*Dataset content*.
== Segment start ==

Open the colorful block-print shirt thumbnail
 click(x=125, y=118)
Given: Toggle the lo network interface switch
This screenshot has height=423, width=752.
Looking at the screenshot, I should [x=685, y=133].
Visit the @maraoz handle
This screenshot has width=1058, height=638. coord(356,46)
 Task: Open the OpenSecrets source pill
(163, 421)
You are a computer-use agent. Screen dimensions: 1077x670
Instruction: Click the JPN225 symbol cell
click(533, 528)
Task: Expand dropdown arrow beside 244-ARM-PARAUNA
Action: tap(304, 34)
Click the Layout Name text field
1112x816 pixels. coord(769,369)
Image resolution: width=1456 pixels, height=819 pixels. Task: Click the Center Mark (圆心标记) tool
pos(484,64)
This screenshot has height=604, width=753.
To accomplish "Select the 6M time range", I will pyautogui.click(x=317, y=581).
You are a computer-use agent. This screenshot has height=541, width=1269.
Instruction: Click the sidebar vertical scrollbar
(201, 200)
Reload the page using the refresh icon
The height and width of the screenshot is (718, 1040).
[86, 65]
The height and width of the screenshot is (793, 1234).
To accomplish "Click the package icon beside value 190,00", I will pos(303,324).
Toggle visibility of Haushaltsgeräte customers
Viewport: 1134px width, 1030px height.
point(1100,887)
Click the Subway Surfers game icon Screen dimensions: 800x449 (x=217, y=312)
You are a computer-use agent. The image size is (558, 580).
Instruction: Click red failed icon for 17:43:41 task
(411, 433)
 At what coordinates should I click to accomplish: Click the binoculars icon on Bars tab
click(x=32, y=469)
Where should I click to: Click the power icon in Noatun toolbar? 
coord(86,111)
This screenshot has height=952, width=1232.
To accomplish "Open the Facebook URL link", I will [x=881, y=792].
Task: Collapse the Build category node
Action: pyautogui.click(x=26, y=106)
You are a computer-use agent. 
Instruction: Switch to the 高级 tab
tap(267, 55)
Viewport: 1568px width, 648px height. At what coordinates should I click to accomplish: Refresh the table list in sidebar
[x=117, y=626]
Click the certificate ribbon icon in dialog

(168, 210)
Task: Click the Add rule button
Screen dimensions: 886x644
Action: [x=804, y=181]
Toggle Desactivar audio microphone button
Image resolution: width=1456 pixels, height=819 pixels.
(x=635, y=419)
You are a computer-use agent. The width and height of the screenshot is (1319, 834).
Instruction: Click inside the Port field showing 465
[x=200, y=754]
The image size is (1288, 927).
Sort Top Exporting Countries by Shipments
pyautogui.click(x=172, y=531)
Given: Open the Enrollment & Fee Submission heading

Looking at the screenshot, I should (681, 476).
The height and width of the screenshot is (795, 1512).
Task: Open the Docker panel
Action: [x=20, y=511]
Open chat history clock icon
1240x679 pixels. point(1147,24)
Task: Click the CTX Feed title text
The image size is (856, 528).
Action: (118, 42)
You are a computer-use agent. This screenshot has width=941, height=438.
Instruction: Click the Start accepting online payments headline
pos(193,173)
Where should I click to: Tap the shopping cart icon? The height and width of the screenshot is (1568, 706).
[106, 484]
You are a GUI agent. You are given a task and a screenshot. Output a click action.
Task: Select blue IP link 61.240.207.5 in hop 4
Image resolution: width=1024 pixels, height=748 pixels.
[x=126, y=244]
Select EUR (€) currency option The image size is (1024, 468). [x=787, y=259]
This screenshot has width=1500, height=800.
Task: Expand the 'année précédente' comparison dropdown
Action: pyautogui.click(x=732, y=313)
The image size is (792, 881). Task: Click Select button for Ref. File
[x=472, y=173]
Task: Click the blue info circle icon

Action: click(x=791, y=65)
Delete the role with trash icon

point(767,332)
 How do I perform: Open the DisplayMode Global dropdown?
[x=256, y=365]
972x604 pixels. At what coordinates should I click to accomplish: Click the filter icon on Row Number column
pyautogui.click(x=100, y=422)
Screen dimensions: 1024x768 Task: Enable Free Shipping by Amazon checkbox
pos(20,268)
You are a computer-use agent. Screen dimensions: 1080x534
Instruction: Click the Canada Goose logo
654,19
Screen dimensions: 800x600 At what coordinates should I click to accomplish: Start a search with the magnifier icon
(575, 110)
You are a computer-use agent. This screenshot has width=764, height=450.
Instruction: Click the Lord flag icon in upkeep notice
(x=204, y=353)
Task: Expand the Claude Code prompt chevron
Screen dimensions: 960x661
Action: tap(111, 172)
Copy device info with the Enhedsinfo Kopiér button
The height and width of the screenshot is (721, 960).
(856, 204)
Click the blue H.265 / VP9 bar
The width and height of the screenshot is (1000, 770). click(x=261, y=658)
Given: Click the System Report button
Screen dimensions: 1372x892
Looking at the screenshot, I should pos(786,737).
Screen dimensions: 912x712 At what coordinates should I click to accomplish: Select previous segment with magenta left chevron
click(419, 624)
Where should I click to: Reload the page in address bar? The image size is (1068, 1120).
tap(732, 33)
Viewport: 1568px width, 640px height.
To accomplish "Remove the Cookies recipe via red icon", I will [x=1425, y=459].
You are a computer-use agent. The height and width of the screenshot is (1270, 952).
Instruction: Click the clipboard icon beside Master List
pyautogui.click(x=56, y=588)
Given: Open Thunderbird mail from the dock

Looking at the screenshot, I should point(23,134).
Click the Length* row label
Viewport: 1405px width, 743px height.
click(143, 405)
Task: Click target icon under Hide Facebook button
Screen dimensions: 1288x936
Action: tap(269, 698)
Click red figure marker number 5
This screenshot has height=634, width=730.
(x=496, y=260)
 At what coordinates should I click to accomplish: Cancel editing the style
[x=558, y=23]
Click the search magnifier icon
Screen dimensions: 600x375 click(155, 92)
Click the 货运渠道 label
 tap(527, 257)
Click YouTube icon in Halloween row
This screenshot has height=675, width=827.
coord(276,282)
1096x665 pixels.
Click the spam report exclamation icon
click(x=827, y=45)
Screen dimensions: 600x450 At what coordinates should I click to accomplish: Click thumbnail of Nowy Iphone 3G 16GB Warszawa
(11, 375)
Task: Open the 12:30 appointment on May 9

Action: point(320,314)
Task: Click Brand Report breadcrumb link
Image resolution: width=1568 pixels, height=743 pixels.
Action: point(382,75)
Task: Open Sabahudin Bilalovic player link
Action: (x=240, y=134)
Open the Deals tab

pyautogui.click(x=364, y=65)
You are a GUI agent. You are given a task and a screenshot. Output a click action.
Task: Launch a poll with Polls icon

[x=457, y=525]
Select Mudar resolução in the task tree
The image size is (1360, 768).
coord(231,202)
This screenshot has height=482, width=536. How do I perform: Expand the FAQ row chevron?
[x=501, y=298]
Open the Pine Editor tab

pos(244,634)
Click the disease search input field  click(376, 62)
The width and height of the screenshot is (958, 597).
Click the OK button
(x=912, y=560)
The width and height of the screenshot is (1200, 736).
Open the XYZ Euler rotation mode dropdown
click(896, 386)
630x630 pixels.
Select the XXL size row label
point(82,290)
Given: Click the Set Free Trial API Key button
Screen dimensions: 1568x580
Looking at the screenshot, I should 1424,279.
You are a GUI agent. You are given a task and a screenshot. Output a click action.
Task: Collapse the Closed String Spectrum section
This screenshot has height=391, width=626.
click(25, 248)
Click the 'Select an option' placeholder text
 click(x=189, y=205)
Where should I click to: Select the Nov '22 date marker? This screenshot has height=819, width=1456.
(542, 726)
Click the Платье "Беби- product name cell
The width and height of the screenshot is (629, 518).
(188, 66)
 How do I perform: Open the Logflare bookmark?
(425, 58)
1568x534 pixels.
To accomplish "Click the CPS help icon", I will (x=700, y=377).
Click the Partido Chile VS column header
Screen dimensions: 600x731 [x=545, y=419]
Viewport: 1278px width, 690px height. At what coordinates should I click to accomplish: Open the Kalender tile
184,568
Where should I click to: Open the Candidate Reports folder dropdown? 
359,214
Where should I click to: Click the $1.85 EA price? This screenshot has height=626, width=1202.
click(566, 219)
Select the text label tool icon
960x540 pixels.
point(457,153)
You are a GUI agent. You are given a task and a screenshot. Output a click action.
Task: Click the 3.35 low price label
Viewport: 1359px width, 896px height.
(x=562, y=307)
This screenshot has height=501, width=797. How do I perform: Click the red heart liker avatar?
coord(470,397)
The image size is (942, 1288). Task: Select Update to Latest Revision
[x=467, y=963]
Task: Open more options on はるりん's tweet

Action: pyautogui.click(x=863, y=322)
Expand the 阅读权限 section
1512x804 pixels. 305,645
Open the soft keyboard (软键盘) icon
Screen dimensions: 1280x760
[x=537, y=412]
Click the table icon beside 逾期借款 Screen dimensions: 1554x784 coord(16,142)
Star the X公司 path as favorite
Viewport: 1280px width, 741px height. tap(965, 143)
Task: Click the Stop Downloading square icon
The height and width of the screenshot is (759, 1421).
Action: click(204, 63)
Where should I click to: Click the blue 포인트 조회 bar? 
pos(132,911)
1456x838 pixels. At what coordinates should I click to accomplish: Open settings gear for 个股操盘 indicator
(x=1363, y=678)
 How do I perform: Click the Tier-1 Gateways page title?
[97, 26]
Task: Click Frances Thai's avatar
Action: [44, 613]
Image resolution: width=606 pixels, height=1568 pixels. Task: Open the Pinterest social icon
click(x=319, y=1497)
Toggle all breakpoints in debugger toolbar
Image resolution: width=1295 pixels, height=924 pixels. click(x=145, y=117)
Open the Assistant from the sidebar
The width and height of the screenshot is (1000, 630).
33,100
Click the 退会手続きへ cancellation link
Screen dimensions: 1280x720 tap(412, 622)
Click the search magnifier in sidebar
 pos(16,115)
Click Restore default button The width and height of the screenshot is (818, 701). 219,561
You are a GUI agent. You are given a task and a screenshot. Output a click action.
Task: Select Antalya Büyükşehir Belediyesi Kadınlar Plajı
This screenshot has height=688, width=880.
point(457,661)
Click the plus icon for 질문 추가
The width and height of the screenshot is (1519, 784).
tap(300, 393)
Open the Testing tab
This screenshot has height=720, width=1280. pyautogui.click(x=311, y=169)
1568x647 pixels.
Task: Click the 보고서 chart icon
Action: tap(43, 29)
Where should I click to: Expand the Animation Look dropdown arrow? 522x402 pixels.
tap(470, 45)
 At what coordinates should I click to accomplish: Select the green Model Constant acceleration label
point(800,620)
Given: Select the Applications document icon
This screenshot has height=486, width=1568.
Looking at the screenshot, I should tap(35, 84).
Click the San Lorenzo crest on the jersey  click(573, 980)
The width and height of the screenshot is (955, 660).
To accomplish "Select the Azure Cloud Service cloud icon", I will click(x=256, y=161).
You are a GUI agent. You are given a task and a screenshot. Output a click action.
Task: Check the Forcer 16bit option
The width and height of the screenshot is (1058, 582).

== Segment end ==

*What is required*. Your response should be each line that includes the word "computer", copied from the records.

*Solution*.
You are a computer-use agent. Screen dimensions: 1077x670
You are a computer-use agent. This screenshot has height=541, width=1269.
You are a computer-use agent. The image size is (558, 580).
You are a computer-use agent. 
You are a computer-use agent. The width and height of the screenshot is (1319, 834).
You are a computer-use agent. This screenshot has width=941, height=438.
You are a computer-use agent. Screen dimensions: 1080x534
You are a computer-use agent. This screenshot has width=764, height=450.
You are a computer-use agent. The height and width of the screenshot is (1270, 952).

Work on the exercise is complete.